An exact copy of the lines from the one containing "Task: Click the Porto-Vecchio" through the last line below is required; include both of those lines and no others.

* DATASET RECORDS *

[Start of section]

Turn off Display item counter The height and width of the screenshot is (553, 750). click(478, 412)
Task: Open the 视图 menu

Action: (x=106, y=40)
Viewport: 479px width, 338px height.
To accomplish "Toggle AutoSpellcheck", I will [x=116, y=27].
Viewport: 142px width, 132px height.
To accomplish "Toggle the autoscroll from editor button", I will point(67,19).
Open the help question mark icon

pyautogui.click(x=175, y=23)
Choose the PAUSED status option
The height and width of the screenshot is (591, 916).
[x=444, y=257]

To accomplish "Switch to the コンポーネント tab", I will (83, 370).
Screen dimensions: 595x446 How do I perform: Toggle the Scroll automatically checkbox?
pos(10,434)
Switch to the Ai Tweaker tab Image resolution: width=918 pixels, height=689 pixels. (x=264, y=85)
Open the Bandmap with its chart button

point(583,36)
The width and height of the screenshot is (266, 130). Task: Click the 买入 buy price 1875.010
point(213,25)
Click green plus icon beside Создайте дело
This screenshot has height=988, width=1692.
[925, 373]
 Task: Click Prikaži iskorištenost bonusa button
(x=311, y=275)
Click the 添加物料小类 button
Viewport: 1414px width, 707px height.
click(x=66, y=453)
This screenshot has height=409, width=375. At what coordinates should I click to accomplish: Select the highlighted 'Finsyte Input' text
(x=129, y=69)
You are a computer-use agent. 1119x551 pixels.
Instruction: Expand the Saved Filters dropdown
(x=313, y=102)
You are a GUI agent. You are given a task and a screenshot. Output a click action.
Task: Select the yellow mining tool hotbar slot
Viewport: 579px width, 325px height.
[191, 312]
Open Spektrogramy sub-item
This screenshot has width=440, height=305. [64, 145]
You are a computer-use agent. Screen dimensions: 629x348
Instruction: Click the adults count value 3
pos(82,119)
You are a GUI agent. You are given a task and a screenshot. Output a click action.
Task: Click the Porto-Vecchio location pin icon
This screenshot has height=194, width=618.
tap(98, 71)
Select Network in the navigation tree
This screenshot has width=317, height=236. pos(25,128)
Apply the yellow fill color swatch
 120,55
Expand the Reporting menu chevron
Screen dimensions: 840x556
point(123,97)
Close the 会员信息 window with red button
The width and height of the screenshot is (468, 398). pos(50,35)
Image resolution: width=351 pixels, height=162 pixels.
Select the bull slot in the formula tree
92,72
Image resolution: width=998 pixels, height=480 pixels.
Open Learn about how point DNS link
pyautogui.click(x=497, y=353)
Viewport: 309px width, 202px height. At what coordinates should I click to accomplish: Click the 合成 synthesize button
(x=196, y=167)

[End of section]

* RESULT OF THIS TASK *
Task: Click the Porto-Vecchio location pin icon
This screenshot has height=194, width=618.
tap(98, 71)
Select Network in the navigation tree
This screenshot has width=317, height=236. pos(25,128)
Apply the yellow fill color swatch
 120,55
Expand the Reporting menu chevron
Screen dimensions: 840x556
point(123,97)
Close the 会员信息 window with red button
The width and height of the screenshot is (468, 398). pos(50,35)
Image resolution: width=351 pixels, height=162 pixels.
Select the bull slot in the formula tree
92,72
Image resolution: width=998 pixels, height=480 pixels.
Open Learn about how point DNS link
pyautogui.click(x=497, y=353)
Viewport: 309px width, 202px height. At what coordinates should I click to accomplish: Click the 合成 synthesize button
(x=196, y=167)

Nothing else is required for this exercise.